- [Data provided]
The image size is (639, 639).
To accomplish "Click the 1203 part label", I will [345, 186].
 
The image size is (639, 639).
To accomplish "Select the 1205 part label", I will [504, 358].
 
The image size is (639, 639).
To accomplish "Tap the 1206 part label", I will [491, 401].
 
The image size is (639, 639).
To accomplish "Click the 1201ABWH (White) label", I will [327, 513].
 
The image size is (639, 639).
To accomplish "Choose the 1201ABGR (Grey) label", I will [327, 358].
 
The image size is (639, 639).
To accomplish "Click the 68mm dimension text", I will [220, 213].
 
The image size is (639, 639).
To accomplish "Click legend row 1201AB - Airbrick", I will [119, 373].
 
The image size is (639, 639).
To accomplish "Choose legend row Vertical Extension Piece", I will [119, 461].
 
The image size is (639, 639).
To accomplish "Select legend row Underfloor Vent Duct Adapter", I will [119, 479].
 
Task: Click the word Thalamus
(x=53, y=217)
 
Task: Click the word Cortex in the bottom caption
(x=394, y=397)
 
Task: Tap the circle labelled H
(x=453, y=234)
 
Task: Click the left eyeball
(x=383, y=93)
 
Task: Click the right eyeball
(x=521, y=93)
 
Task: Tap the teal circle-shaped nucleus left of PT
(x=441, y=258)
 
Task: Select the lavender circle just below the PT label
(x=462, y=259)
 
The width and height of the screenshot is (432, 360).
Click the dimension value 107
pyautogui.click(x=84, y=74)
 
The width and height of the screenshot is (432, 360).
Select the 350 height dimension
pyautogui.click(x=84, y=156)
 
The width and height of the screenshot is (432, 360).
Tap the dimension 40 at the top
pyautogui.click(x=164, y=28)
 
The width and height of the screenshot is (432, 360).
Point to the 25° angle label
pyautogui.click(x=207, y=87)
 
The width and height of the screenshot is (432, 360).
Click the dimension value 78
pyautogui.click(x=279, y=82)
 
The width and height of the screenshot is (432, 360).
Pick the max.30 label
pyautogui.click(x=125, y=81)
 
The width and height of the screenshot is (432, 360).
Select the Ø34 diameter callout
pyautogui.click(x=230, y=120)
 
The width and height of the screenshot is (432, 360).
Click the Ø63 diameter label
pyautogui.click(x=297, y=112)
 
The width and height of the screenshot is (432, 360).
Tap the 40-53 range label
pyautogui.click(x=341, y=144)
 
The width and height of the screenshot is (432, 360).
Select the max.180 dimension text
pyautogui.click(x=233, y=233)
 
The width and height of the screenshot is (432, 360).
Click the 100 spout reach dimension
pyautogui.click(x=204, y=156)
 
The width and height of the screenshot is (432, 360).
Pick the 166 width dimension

- [Set exercise]
Can you return, unchanged, the lines of the data above between the line holding "Task: Click the word Cortex" and the line holding "(x=521, y=93)", inclusive?

- [Complete response]
Task: Click the word Cortex in the bottom caption
(x=394, y=397)
 
Task: Tap the circle labelled H
(x=453, y=234)
 
Task: Click the left eyeball
(x=383, y=93)
 
Task: Click the right eyeball
(x=521, y=93)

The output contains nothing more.